New rules may force green funds in France to divest €7bn from fossil fuel firms
A new regulatory regime in France may force up to 45% of what are now labelled as responsible investment funds to divest close to €7 billion in fossil fuel assets.
Last week, the French government announced that any fossil fuel firms are no longer allowed to be included in responsible investment labelled funds.
Bruno le Maire, the country's minister of Economy, Finance and Recovery, said that oil and gas companies can no longer be part of portfolios of investment vehicles that carry the responsible investment label.
“We must offer a simple and effective label to allow the French to give meaning to their savings," Le Maire stated.

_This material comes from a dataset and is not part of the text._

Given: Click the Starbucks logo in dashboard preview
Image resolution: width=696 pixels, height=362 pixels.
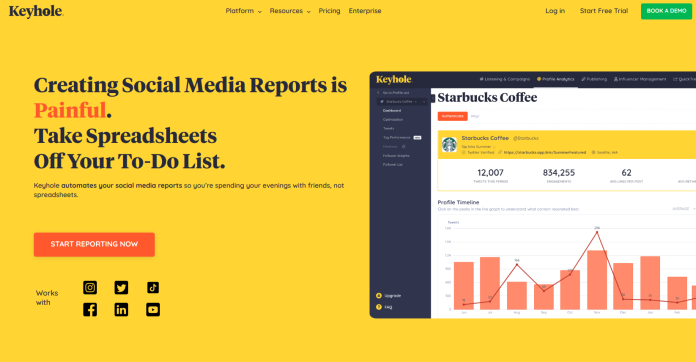Looking at the screenshot, I should pyautogui.click(x=449, y=145).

"This is what we are doing with this new ISR label, in which the fight against global warming is becoming essential. We will thus allow savers to take into account the ecological transition and businesses to finance their decarbonization more easily," he added.
The French ISR label, created in 2016, has become a major tool for sustainable finance in France, with nearly 1,2000 funds currently certified, representing about €770 billion in assets under management.
Following the introduction of the new rules, funds that use the French ISR label will be banned from investing in companies involved in new projects related to the exploration, exploitation, and refining of fossil fuels, whether conventional or unconventional.
In addition, high carbon-emitting companies will be required to gradually adopt transition plans that align with the Paris Agreement.
Out of around 1,200 of France's largest investment vehicles, 45% have some exposure to the traditional energy sector, totalling around €7 billion in assets, according to research that was shared with Net Zero Investor today.
The top three funds with the highest exposure to the oil and gas sector in percentage terms are Tocqueville Value Europe ISR, CM-AM Europe Value, and DNCA Invest Archer Mid-Cap Europe, with weights of 13% to 14% and holding values between €49 million and €62 million, the Morningstar data showed.
The top three funds with the highest oil and gas exposure in euro terms are iShares MSCI USA SRI ETF, €324 million, iShares MSCI World SRI ETF €208 million, and Eleva European Selection, €171 million.
The top energy stocks held in ISR-labeled funds that will be affected by the new fossil fuel exclusion rule include TotalEnergies, Neste, Eni, Repsol, Galp Energia, BP, Shell, and OMV.
It remains to be seen if the exclusion rule will extend to enabling actors, including oil and gas equipment and services Technip and Gaztransport et technigaz.
TotalEnergies is currently held by 161 ISR-labeled funds for an aggregate value of €2.4 billion, representing 1.6% of the company's market capitalisation.
The universe of ISR-labeled funds will likely shrink as portfolio managers who find the new criteria too constraining will drop the label. It remains to be seen if large passive funds offered by BlackRock and Amundi will align with the new criteria, said Hortense Bioy, global director of ESG research at Morningstar.
“This revamp is a significant indicator of the mood of one of the strongest ESG markets in the world," she observed.
"It is clear that the French government is aiming to reflect the expectations of French end investors and demonstrate their backing against further investment in fossil fuels.”
Bioy added: “The description provided by Bruno Le Maire of the companies affected by the new exclusion rule is quite vague. We will have to wait for the publication of the final criteria at the end of the month to better understand the impact of the new rules on existing portfolios."
She concluded that "the devil is always in the details. As for the impact on companies, it will likely be insignificant for some, like BP and Shell, non-negligible for TotalEnergies, and potentially very significant for others like Technip if the scope of exclusions extends to all companies in the fossil fuel value chain.”